Neben ihr stand ein ungefähr siebzig Jahre alter Mann, eingepackt in dicke Winterkleidung, in seiner rechten Hand ein Gehstock. Seine Augen trafen die ihren, umgeben von endlosen Falten erkannte sie das unerschütterliche Band, das sie schon so lange zusammenhielt. Sie lächelte verliebt, und nahm seine Hand.

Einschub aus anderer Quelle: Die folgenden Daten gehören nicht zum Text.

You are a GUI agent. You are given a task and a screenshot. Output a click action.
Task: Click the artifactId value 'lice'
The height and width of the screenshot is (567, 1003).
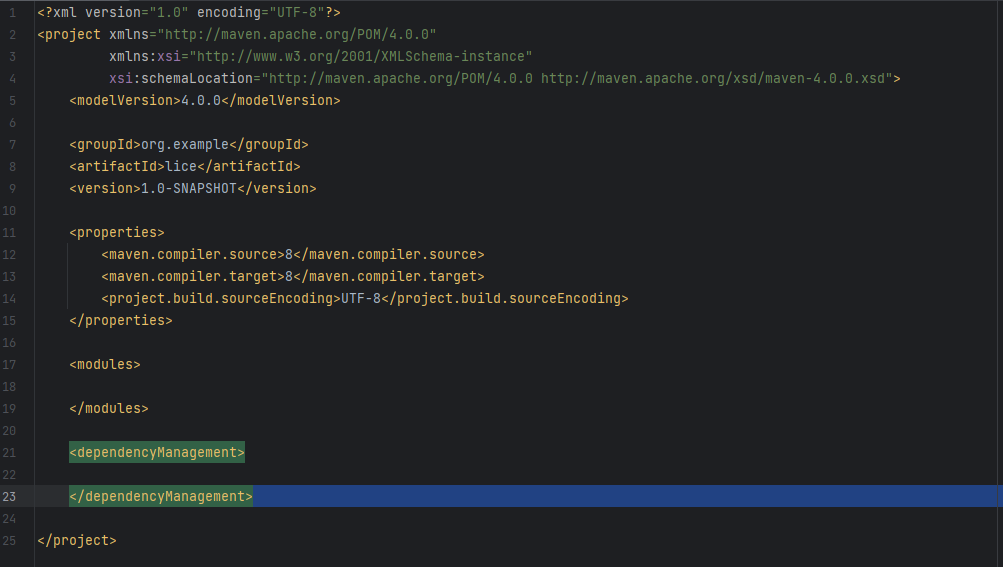pyautogui.click(x=181, y=166)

Zusammen gingen sie den See entlang, ohne ein Wort zu wechseln, bis ein schleimiges Husten die romantische Stimmung zerstörte. Besorgt schaute sie ihm in die Augen, und konnte tief in ihnen versteckt einen Funken Angst erkennen.
„Es geht mir gut, kein Grund zur Aufregung.“
Kurz wartete Sie, dann fing sie an vergnügt zu kichern.

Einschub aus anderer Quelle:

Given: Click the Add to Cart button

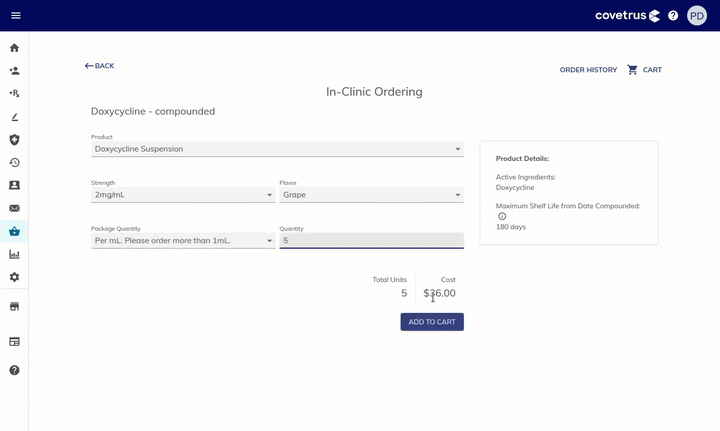Looking at the screenshot, I should [432, 322].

„Was ist so komisch?“, fragte er etwas verärgert.
Sie hielt sich die Hand vor den Mund, um ihre Heiterkeit zu unterdrücken. „Entschuldige. Das war wohl sehr unhöflich. Es ist nur … du warst noch nie ein guter Schauspieler, und jedes Mal wenn du dich daran versuchst, ist es urkomisch.“
„Freut mich dass dich meine kleine Vorstellung amüsiert.“ gab er mit weiterhin verärgertem Unterton zurück, doch seine Mundwinkel konnten seine wahre Stimmung nicht verbergen. Wieder musste sie kichern, und jetzt lachte auch er.

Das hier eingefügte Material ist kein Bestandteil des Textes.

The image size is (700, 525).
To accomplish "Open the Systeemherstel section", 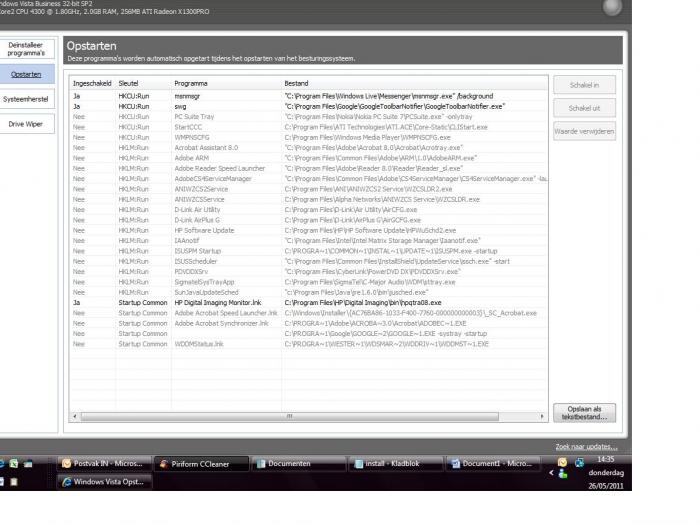I will click(27, 99).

Am Doch angekommen, blieben sie stehen und hielten sich in den Armen, ihre Gesichter nun dem See zugewandt. Im Sommer konnte man hier Boote fahren, im Winter machte dies jedoch verständlicherweise wenig Sinn. Sie suchten sich eine Bank und genossen den Augenblick wie er war, während die Sterne ihnen am Himmel fröhlich zuwinkten.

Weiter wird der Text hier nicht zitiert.